- REQUIREMENT:
How do the lines below between the ones holding "Image resolution: width=1456" and "Task: Open the Attachments paperclip panel", inclusive, read? Give them again exactly, with no other lines.

- TASK DATA:
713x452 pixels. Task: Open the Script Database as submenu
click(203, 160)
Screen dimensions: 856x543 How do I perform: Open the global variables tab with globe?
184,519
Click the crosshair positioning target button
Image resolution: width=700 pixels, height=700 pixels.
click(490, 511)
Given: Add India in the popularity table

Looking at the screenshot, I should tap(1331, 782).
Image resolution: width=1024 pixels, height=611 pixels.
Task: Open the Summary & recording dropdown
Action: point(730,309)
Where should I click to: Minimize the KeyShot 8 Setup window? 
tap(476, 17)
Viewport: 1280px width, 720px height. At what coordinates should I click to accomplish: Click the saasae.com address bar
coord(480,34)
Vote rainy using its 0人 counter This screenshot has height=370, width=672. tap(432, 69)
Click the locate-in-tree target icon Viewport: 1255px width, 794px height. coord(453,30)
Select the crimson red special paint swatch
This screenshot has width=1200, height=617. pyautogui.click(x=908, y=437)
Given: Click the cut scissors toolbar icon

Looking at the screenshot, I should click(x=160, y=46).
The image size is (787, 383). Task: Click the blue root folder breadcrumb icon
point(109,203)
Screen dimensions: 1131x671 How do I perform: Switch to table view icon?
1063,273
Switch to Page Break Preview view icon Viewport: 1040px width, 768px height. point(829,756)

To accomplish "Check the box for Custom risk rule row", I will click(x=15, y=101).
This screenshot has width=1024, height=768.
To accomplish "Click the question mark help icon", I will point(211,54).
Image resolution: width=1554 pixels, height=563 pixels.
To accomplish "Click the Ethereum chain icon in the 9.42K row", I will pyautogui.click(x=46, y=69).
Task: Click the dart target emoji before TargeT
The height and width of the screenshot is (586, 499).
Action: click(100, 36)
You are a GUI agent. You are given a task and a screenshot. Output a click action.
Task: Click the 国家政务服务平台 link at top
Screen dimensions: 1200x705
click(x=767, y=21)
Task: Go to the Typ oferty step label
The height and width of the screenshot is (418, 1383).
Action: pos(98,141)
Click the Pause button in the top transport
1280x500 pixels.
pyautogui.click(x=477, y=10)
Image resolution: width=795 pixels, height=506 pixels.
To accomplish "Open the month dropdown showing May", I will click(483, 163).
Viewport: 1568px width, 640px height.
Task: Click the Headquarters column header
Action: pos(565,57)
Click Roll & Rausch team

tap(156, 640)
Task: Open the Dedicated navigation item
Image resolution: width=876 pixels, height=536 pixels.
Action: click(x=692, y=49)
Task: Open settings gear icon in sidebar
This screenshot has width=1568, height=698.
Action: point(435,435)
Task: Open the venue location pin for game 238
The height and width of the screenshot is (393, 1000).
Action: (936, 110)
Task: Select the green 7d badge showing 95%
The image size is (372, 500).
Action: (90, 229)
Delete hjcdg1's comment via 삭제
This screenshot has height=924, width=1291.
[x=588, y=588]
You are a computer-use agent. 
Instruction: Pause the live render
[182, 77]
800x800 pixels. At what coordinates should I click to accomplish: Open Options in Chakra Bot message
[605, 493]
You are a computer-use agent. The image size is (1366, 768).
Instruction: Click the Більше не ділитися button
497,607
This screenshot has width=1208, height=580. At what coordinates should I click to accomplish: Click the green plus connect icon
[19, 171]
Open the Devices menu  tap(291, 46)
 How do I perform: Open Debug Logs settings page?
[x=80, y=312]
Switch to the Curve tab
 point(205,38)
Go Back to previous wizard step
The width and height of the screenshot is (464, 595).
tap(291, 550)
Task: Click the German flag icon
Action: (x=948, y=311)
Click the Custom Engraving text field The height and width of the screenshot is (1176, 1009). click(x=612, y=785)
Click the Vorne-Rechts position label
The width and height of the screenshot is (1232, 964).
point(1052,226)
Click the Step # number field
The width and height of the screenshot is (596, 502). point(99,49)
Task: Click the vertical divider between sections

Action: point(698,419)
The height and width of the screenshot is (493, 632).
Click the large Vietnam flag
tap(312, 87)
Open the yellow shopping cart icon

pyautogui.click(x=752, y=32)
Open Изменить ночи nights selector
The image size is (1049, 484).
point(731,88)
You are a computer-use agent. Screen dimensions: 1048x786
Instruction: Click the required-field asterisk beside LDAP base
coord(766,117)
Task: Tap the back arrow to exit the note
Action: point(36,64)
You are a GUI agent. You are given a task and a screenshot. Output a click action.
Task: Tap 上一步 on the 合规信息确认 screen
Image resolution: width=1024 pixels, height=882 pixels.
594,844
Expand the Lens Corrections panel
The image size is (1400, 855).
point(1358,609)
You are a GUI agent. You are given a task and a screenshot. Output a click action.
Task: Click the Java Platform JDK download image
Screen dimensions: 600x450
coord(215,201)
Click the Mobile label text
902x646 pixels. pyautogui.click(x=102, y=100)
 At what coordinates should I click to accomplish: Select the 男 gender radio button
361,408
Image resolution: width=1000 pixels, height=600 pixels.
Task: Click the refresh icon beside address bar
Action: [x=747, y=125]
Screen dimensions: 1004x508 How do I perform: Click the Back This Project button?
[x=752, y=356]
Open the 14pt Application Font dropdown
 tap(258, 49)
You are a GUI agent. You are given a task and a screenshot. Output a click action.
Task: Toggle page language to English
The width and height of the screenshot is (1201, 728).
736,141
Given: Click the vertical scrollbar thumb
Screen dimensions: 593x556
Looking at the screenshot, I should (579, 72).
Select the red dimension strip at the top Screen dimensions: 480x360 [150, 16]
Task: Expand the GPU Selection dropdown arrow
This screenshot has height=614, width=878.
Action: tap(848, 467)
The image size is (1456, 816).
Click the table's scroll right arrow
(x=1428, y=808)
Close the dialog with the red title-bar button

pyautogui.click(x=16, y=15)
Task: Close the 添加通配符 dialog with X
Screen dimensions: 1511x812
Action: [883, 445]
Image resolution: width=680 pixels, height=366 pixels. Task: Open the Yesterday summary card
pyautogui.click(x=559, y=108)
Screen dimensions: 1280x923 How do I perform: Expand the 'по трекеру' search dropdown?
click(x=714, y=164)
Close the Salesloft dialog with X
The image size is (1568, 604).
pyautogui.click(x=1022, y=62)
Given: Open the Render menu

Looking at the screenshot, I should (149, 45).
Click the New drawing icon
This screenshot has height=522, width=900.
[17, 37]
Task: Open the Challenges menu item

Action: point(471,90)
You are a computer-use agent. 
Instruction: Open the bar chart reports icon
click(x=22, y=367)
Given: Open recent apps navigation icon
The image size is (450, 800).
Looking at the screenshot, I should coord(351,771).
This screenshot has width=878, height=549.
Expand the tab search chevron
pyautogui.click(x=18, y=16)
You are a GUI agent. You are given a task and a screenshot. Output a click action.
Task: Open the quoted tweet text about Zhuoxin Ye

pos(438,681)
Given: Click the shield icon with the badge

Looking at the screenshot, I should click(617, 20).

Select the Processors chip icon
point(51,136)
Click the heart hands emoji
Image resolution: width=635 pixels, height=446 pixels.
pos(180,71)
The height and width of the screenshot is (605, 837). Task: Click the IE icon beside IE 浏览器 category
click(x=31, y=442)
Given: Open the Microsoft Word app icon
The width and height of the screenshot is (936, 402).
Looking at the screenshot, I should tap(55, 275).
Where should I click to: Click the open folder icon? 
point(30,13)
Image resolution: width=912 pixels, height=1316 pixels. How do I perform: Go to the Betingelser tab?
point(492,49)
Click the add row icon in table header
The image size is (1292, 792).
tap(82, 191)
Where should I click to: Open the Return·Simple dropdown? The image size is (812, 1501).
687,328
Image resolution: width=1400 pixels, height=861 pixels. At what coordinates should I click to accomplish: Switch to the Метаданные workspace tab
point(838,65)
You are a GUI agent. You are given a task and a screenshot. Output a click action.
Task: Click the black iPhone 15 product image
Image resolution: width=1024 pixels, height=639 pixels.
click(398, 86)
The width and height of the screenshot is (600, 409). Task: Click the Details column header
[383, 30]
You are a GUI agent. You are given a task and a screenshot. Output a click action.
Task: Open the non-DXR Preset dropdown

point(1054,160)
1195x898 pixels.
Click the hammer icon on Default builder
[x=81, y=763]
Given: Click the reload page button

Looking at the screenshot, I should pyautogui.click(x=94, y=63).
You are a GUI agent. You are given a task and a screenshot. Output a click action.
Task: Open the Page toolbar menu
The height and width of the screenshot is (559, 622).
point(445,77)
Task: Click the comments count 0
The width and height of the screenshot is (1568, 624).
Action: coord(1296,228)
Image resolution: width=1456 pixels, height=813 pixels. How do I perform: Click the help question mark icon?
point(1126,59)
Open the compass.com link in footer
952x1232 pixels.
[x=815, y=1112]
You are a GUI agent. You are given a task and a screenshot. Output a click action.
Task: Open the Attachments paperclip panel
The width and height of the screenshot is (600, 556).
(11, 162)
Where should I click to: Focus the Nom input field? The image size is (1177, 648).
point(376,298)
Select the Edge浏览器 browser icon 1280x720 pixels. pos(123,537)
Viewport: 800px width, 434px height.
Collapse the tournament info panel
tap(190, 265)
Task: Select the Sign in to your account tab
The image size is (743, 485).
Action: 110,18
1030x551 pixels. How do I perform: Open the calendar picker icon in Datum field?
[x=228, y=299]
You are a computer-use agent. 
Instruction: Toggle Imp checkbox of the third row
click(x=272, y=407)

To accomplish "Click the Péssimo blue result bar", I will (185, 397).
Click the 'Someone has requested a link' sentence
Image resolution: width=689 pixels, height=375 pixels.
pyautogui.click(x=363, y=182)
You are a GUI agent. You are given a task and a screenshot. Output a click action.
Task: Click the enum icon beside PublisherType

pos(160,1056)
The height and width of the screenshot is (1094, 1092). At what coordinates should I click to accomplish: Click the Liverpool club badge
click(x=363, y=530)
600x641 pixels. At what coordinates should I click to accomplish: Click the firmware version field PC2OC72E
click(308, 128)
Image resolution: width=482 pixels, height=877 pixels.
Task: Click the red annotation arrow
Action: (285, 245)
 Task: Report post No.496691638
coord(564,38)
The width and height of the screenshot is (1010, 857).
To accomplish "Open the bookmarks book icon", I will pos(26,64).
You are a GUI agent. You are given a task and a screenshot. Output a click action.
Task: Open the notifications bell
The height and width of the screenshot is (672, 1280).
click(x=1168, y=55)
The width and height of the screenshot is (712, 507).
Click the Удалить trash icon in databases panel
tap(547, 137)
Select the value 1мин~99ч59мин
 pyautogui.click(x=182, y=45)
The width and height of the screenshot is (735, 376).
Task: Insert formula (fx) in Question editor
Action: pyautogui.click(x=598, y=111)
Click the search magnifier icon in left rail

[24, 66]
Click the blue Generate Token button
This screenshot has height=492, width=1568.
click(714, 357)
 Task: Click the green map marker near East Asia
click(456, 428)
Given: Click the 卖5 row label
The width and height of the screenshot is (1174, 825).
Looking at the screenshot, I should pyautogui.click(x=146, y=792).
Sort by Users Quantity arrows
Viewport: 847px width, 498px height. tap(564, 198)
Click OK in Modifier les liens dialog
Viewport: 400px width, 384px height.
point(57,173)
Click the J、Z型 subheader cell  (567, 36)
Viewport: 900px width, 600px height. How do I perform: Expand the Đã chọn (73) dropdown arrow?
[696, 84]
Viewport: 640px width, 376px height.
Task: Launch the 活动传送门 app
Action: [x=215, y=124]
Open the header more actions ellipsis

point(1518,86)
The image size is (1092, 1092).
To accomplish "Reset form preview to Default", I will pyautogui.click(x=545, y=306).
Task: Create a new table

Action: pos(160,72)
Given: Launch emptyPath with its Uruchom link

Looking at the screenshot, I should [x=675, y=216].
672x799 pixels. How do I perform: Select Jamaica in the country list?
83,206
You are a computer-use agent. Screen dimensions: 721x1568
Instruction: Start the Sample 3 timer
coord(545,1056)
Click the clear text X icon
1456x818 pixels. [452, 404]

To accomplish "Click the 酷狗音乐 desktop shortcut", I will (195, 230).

- TASK OUTPUT:
Image resolution: width=1456 pixels, height=813 pixels. How do I perform: Click the help question mark icon?
point(1126,59)
Open the compass.com link in footer
952x1232 pixels.
[x=815, y=1112]
You are a GUI agent. You are given a task and a screenshot. Output a click action.
Task: Open the Attachments paperclip panel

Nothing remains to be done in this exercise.